You become invested in comics. You learn as much as you can. You get better at understanding what you are engaged in; maybe even learn where the story originated. Even if that character has a bit part that florist into something more. Like Wolverine in the pages of The Incredible Hulk #180 (Oct. 1974); and The Incredible Hulk #181 (Nov. 1974). Even the appearance of the Punisher in the pages of The Amazing Spider-Man #129 (February 1974).
Newer fans are getting into comics for entirely different reasons than some of us that did years ago before they were considered popular. For those of us that grew up in the not so “cool” world of comic book reading, we don’t demand that the comic mimic a show or movie; we learned to anxiously wait for the next issue to introduce characters and challenge old ones in a continuous story with often unpredictable future storylines.
Now it seems comics are more of a trend. Comics are everywhere, stores, restaurants, commercials, movie theaters, clothing,…etc. Now, it isn’t shameful to know about superheroes through the pages of comics. I think that’s one divide for most new and old, readers/fans.
I’m not trying to be rude. It’s just very condescending when people say, “I don’t get why you take comics so emotionally/personal“. To me, like other things, you put time and effort into, you have a bond to it, a sentiment.
Add to this, that I have a long history of understanding the artform and characters within the pages of the book. This is the second divide between long time fans and new. For example, many comics from a company combine to share a cohesive universe. In this case you’re not just creating a story or a world. You are building a universe. A cohesive universe where things connect, and are relevant to those characters.
So, when someone says, “I don’t get why people like Superman, he’s pretty much unstoppable”. They don’t understand that Superman has been beaten in some part of the universe. Superman has been defeated. You see the fuller picture and understand that Superman is much more his than strength. He’s about compassion and the betterment of man, because the multiple experiences I have indulged in within the Universe has show me this. Or like when Batman fought Captain Marvel and Solomon Grundy — opponents as strong as Superman. Or when Superman went up against Deathstroke and other highly skilled martial artists. He’s won and failed against them.
So when someone from outside the Universe, peaking at a small piece of a larger story makes uninformed comments, it is infuriating. If you knew the characters, you would know their opponents, and what they’ve gone through, or even if they’ve fought before. So, when someone reminds me that comics aren’t real. It’s as if people are telling me, “you’re dumb for liking this and taking it seriously“. I do take it serious, because I spend my time and energy developing a fuller understanding of the big picture that is being presented by the industry’s artists and storytellers.

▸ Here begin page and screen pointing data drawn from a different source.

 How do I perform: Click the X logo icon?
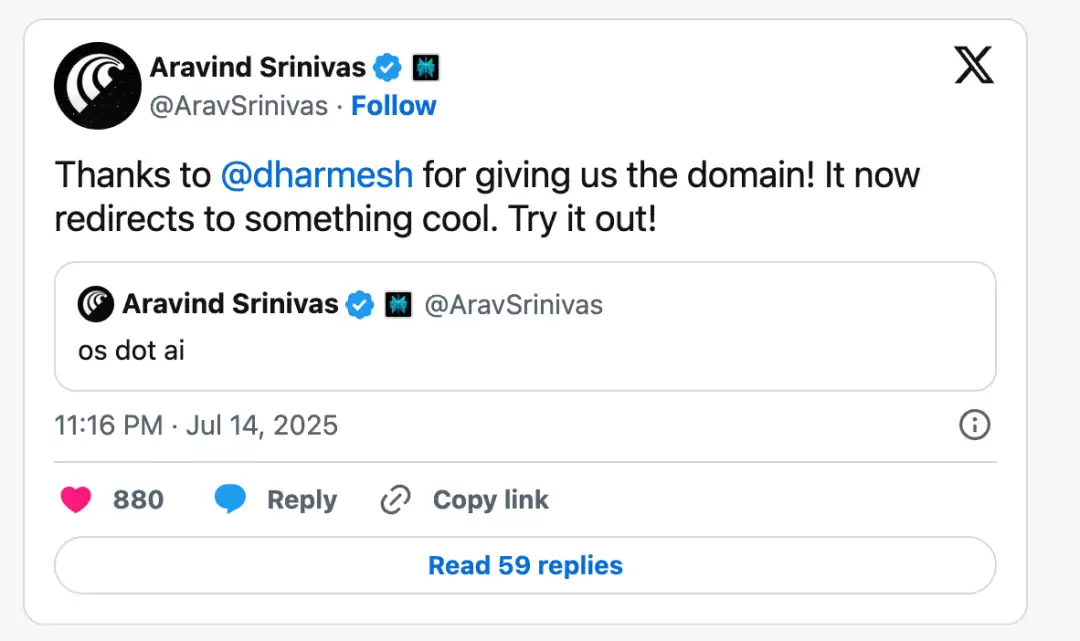(x=974, y=65)
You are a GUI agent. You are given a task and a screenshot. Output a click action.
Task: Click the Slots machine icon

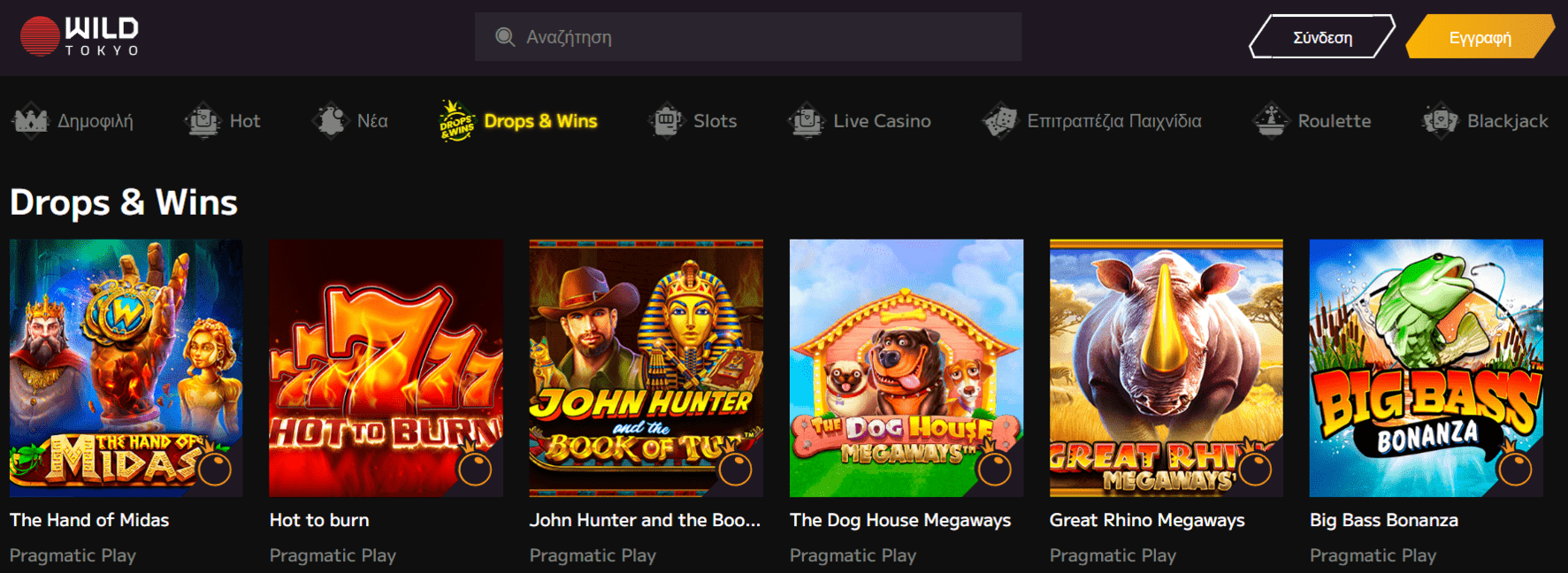coord(667,121)
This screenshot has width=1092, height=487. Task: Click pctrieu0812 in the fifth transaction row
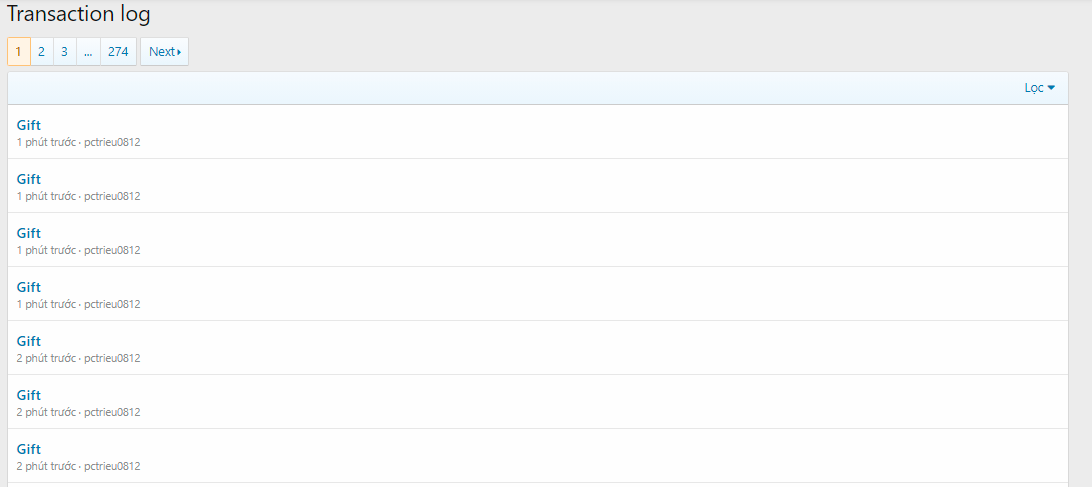[x=112, y=358]
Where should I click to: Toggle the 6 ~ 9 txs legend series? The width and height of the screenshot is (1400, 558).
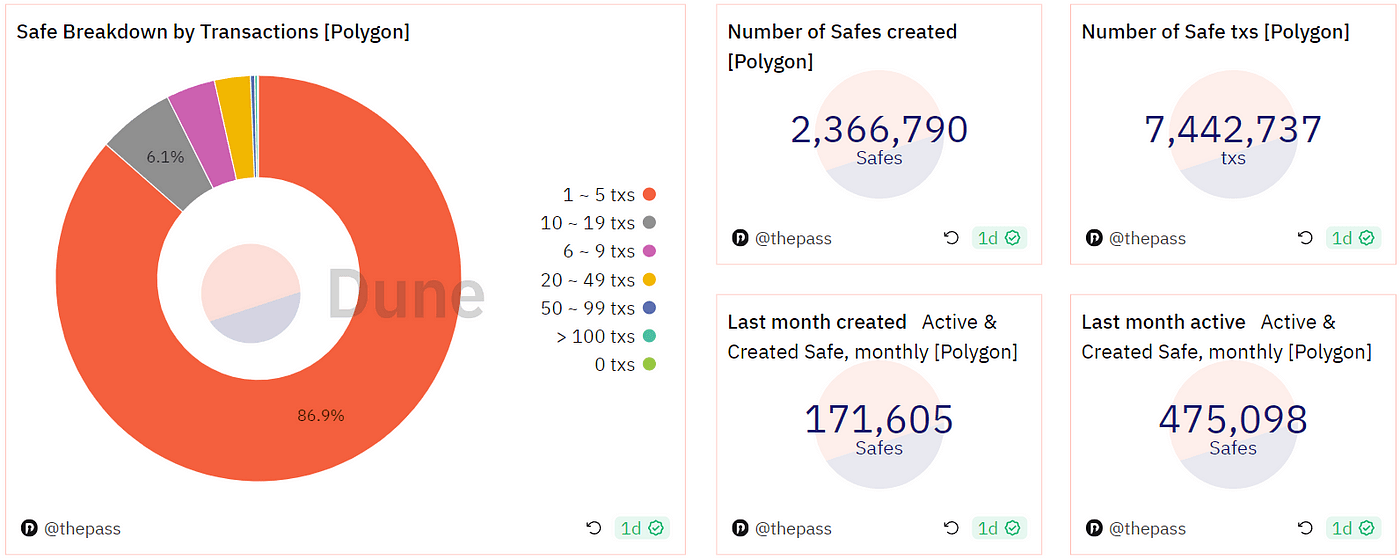pyautogui.click(x=609, y=251)
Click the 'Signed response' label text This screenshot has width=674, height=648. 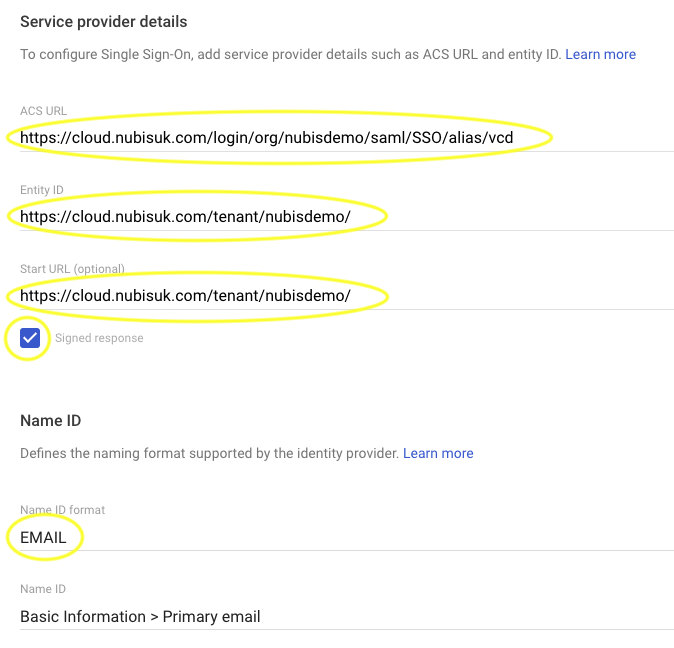(x=99, y=338)
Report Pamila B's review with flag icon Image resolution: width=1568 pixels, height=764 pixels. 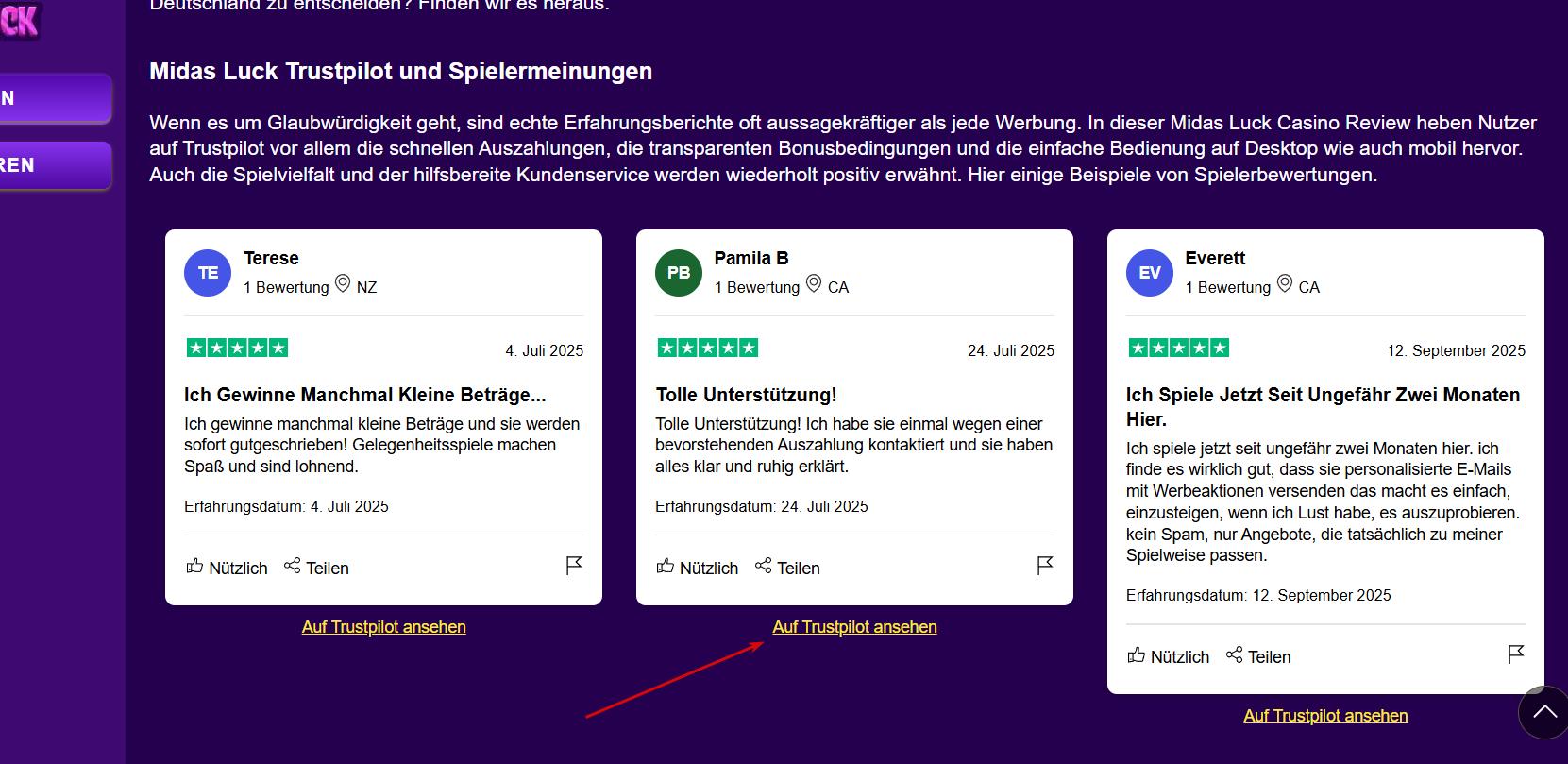point(1045,565)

Regardless of the fact that comic books represent a cohesive universe with a strong lineage and lore, the fact remains I do understand that it is nothing more than a passion of the mind. I understand that the universe created within the pages of the book, though complex, spring from the imagination of the artist and my interpretation of their work. You do not need to remind me or any other long standing fans of the genre for that matter, that comics aren’t real.